• [SOURCE DATA]
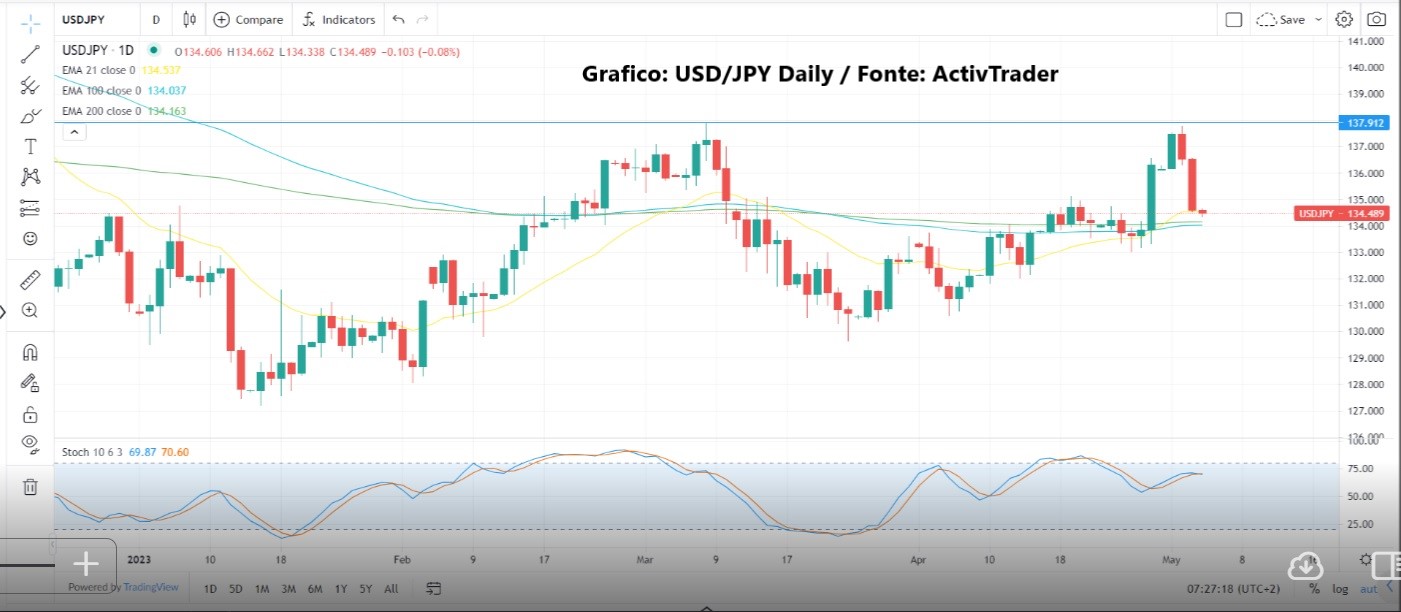Image resolution: width=1401 pixels, height=612 pixels.
Task: Click the trash icon to remove drawings
Action: [30, 487]
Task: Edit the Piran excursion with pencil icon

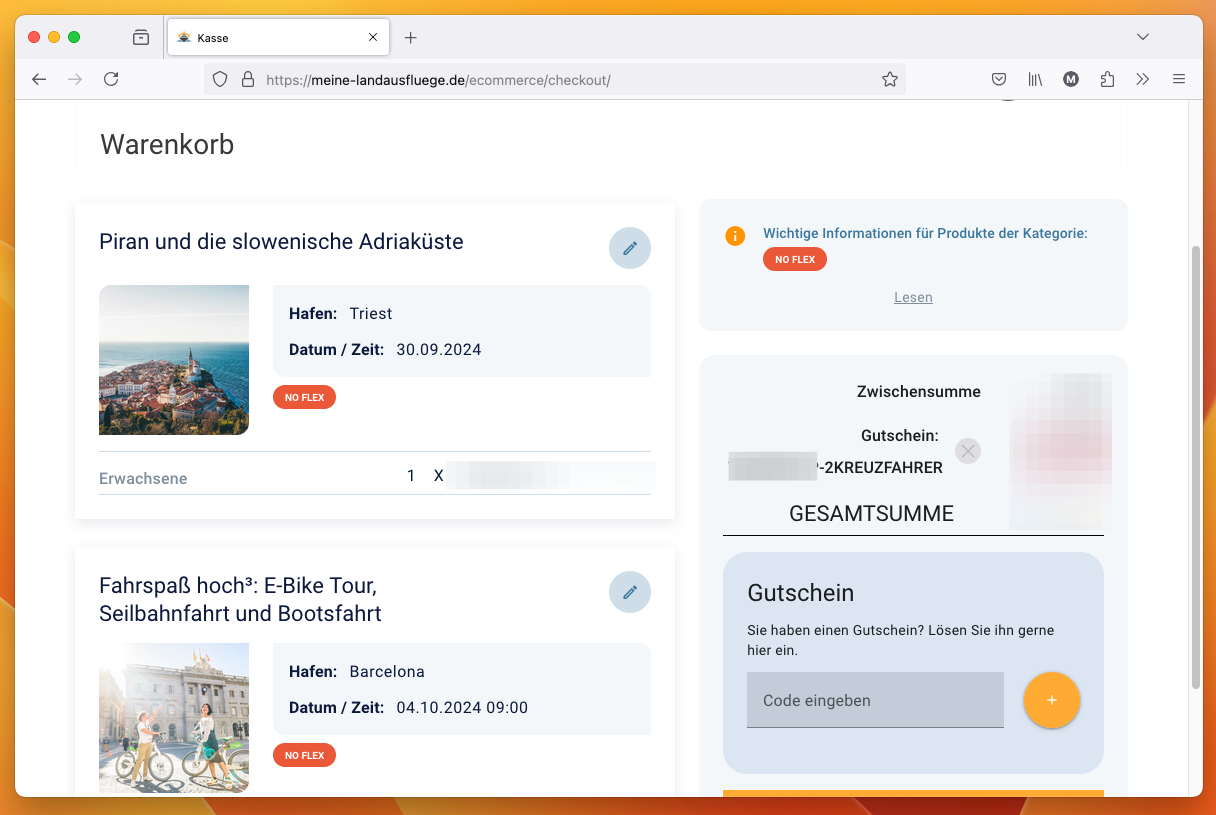Action: coord(630,248)
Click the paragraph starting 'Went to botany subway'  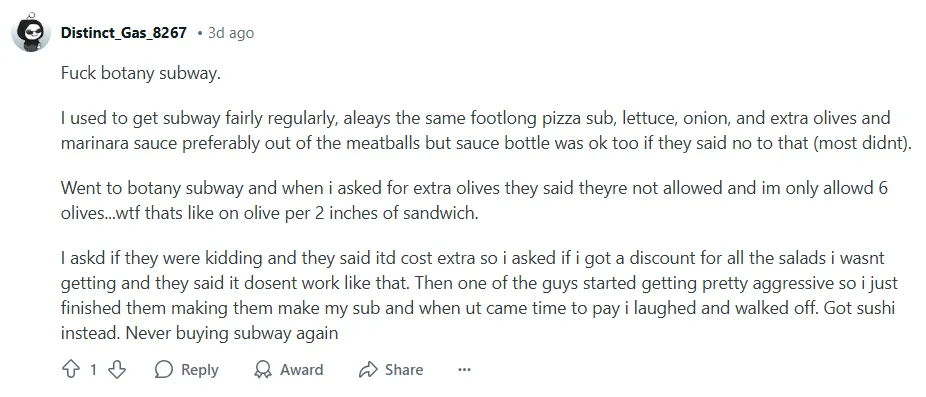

• [WHAT IS REQUIRED]
Can you render the lines above as a numbered list, skipping any blank lines and leaving the pictures out?

• [RESULT BELOW]
1. Image resolution: width=1401 pixels, height=612 pixels.
2. Task: Click the trash icon to remove drawings
3. Action: [30, 487]
4. Task: Edit the Piran excursion with pencil icon
5. Action: coord(630,248)
6. Click the paragraph starting 'Went to botany subway'  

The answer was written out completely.